A daycare for children exposed to trauma is being established in Shediac, N.B. by the Beauséjour Family Crisis Resource Centre.
The centre, which supports victims of family violence and sexual assault, says the ‘trauma daycare’ is needed to address “a gap” across the country.
“Trauma daycares don’t exist really in North America,” says Kristal LeBlanc, the centre’s CEO. “We will be the second in North America.”
“Here, more than 400 children come due to a history of trauma exposure,” she says. “That can be anything from witnessing family violence in the home, being a victim themselves of psychological abuse, of sexual abuse, of physical abuse, and not just trauma related to violence, but also trauma that happens sometimes to young kids.”
The idea, similar to a project in development in Victoria, B.C., came from a survivor, a client at the shelter, LeBlanc says.
“It was actually an idea that came from a survivor who said, my child’s been through a lot and he’s still sleeping with his mattress up against his door in his bedroom, and he’s still petrified,” she says.
“You cannot discount what that lived experience provides for a community that’s trying to develop a project. You need to know exactly what their needs are,” LeBlanc says. “They’re the ones that see their child go through some of the negative impacts of early trauma, some tantrums, some difficulty expressing themselves difficulties and emotional regulation.”

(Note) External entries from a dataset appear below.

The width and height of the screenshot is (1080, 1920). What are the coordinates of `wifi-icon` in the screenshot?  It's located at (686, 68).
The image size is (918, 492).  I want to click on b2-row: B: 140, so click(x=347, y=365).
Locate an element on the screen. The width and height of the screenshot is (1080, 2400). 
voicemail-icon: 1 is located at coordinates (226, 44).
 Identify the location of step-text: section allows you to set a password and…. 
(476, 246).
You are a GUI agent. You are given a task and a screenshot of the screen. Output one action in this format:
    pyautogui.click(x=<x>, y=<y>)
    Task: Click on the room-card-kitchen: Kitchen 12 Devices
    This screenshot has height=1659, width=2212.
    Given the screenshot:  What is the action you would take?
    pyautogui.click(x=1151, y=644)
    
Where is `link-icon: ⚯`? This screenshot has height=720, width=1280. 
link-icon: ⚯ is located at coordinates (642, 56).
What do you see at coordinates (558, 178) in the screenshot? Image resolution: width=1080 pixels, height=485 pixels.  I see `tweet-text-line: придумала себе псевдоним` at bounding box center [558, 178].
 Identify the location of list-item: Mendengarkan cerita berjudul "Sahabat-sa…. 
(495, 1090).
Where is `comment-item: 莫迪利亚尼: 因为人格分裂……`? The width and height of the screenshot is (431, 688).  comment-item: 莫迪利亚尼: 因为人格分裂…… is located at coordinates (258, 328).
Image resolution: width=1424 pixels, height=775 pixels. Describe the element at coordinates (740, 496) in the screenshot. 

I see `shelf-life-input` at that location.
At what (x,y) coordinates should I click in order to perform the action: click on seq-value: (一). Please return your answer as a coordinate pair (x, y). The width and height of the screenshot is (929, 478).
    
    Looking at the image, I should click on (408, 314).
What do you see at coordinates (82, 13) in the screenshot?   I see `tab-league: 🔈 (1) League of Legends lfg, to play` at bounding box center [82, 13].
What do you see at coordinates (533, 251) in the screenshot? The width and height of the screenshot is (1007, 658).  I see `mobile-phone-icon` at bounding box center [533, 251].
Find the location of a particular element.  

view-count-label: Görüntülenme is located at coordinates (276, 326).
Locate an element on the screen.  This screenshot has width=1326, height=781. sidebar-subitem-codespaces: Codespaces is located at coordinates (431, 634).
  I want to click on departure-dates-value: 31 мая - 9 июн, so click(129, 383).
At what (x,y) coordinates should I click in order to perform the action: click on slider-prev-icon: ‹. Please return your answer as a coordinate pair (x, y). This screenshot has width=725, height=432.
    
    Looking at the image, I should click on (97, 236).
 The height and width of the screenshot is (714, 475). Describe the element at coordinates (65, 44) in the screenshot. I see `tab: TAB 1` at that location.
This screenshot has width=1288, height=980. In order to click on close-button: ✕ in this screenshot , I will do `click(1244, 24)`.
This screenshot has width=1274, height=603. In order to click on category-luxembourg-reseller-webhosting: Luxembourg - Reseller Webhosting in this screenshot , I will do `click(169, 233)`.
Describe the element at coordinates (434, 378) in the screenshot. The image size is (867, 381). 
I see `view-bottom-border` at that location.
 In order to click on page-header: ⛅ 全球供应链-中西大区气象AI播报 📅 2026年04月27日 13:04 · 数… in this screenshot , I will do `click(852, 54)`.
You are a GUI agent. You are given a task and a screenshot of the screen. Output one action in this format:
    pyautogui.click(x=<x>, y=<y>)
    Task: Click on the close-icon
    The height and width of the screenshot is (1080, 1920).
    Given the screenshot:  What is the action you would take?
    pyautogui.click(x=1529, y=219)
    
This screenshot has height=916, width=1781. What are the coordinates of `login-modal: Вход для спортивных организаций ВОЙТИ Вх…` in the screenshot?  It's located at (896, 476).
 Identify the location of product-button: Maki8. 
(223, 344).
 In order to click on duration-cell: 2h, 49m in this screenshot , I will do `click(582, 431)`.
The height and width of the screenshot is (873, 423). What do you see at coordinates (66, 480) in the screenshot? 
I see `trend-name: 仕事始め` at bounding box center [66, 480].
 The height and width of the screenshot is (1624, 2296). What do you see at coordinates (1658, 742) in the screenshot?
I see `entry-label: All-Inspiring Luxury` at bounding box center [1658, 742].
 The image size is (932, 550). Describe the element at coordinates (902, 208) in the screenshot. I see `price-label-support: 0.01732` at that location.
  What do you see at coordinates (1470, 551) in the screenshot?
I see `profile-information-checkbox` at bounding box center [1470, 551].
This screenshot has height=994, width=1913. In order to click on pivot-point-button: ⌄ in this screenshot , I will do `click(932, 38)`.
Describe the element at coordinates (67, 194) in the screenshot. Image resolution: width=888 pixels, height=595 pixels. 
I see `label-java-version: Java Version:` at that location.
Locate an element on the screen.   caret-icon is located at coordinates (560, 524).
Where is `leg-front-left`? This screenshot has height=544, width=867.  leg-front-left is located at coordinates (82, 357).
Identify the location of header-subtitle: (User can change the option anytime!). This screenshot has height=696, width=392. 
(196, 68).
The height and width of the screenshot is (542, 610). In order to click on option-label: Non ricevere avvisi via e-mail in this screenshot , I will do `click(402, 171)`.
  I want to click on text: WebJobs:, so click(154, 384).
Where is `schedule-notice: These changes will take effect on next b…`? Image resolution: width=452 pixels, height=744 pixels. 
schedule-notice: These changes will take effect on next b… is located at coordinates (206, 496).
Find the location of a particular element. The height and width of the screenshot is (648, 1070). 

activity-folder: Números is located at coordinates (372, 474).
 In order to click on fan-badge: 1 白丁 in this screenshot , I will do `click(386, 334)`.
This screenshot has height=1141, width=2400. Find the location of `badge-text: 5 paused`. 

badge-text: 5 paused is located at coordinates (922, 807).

The daycare will be inside the existing 19,000 square-foot building after necessary renovations are completed.
“If these kids don’t receive this treatment now and the trauma specialist that they require, you know, including art therapy and having educators that can look at early signs of trauma and address it in the moment, that’s when you see rates of suicide, higher rates of incarceration,” LeBlanc says.
“You see these children continuing that cycle of violence and unfortunately, becoming perpetrators in their adult lives. So we need to get to them at that critical age.”
LeBlanc says they’ve seen a 30 per cent increase in calls since the onset of the COVID-19 pandemic.
Funding goal and timeline
The charity organization launched a campaign this week calling for the public’s assistance to help reach their fundraising goal of $125, 000 in “seed money.”
Currently, they’re at about $70, 000, LeBlanc says.
But the annual ‘Run for Women’, a big fundraiser for the shelter is fast approaching and LeBlanc says they’re short 500 registrants.
The run will take place virtually this year between July 4-11.
$35 from each registration goes directly to the shelter to support the project.
LeBlanc says despite the daycare requiring renovations, rather than a new build, it will take some time to complete.
“I’m hoping in the next 12 to 18 months,” LeBlanc says.
It can take up to a year when it comes to provincial permit requirements, finalizing funding streams and hiring educators, she says.